** Opening SOURCE INFORMATION block **

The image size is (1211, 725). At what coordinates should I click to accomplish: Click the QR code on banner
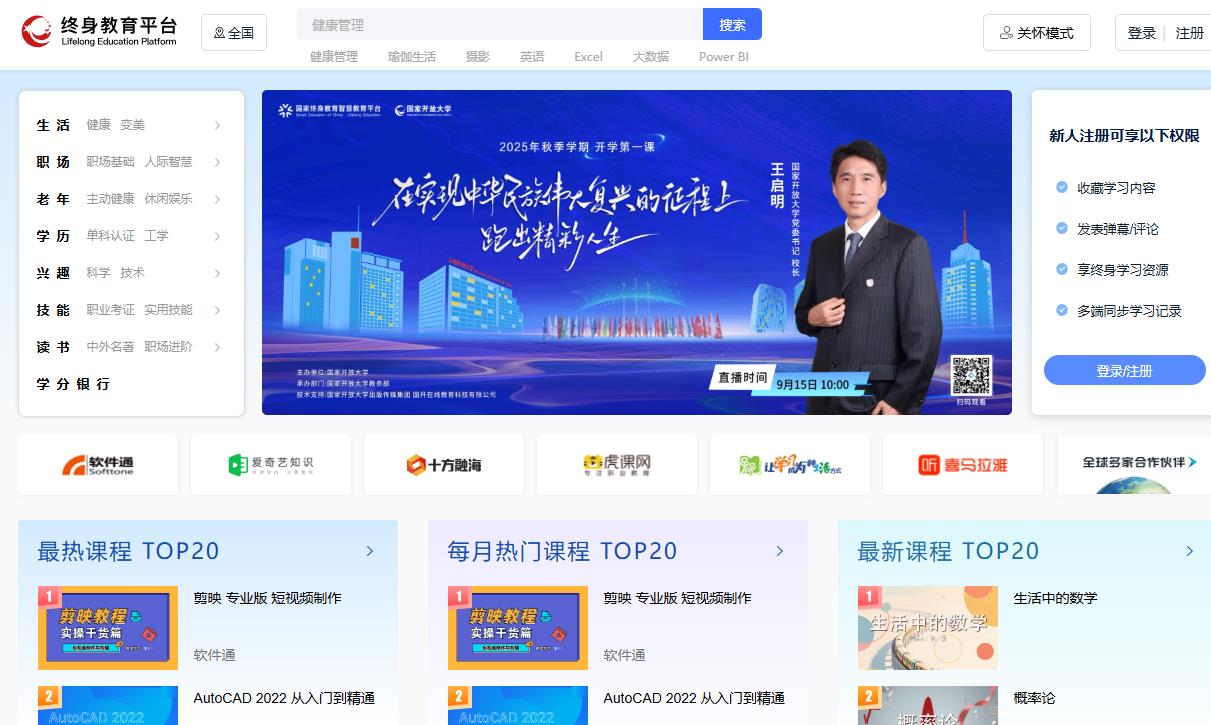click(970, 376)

** Closing SOURCE INFORMATION block **
** Opening SOURCE INFORMATION block **

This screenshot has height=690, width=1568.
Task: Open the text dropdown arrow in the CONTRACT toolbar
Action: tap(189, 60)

** Closing SOURCE INFORMATION block **
** Opening SOURCE INFORMATION block **

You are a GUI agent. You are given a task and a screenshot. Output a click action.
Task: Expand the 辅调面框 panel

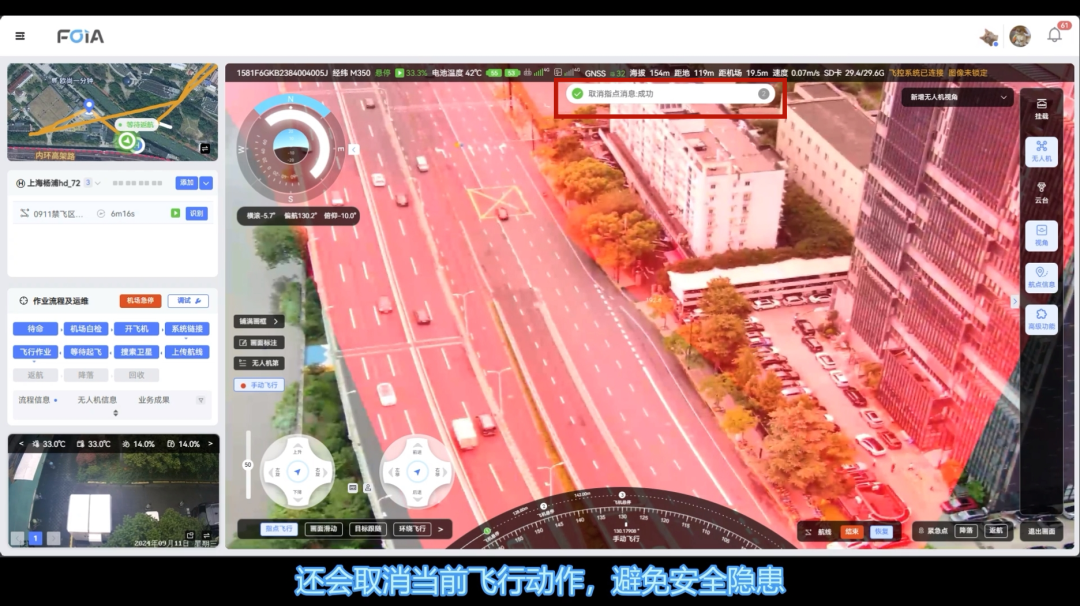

** Closing SOURCE INFORMATION block **

REQUIRED ACTION
Above are records; repeat only the lines starting at the line with "You are a GUI" and ending at the line with "Task: Expand the 辅调面框 panel", exactly as they appear, both included.

TASK SOLUTION
You are a GUI agent. You are given a task and a screenshot. Output a click action.
Task: Expand the 辅调面框 panel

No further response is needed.